Pat di Natale, North Platte
Beginning in solo events, di Natale carved out an impressive racing career with SCCA in regional and national competition. He was twice awarded the SCCA’s Governors’ Cup and was one of three founders of Pro Solo—SCCA’s professional autocross program.

Scott Fernyhough, Lincoln
Fernyhough spent his early years working for Jerry Day, Duke McMillen and Kenny Woodruff, with drivers Jimmy Sills and Jan Opperman. He then worked as a welder and pitman for Bob Trostle from 1977 through 1981, working with such names as Doug Wolfgang, Shane Carson and Tim Green.

Tom Lathen, Grand Island
Lathen’s first experience as an announcer came in 1976 at The Speed Bowl in Red Cloud. Soon he moved into radio and print media. His announcing credits including tracks in Alta, Denison, Spencer, Webster City and West Union in Iowa; and Doniphan and Lexington in Nebraska. He was the full-time voice of the NASCAR All-Star Series and World Dirt Racing League (WDRL), and also announced, from time to time, for a number of other series including UDTRA, UMP, MLRA and others.
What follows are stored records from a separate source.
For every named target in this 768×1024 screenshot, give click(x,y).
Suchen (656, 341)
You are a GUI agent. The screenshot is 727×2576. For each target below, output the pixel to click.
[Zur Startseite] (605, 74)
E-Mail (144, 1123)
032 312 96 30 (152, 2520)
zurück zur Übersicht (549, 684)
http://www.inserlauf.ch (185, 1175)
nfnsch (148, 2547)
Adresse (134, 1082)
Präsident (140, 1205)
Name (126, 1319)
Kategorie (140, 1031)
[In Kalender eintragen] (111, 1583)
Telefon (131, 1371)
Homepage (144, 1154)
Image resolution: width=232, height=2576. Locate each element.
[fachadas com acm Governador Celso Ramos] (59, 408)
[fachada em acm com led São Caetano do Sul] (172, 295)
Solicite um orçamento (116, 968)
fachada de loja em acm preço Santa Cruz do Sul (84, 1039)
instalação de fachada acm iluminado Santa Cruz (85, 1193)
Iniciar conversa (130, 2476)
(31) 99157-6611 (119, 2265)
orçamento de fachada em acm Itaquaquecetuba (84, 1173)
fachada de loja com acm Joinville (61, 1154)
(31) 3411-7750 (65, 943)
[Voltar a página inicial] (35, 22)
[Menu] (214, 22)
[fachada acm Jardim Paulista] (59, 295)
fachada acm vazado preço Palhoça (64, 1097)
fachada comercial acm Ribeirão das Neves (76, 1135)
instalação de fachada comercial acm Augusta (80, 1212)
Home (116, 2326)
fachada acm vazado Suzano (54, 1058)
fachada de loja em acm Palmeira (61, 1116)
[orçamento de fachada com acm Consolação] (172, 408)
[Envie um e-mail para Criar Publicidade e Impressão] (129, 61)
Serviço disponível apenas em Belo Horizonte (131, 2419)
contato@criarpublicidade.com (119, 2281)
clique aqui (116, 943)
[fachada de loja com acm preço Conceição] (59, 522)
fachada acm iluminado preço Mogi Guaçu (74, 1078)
Clayton Petersen Jr., St. Paul
Petersen was one of the top late model racers in the country throughout the 1970s. He won points titles and set records across the Midwest. He also built some of the fastest cars in the country at that time.

Larry White, Lincoln
White started his flagging career in 1976 at Eagle Raceway. He has waved the bunting over most of the top dirt track organizations including the World of Outlaws, All Star Circuit of Champions, ASCS, MLRA, WDRL, IMCA and Busch All-Star Series.

And now, back to the inductee who was nearly speechless… As Phil Durst was introduced, Kasey Kahne walked into the hall to help honor Durst. He flew in from Kansas City after qualifying for a NASCAR race and arrived just in time. It was a complete surprise to Durst, and many said after the program that it was the first time they saw him nearly speechless.

It’s really a joy to watch people renew old friendships while bench racing before and after the induction ceremony.

After the event, many people visited the Speedway Motors Museum of American Speed to see this great collection of automotive history.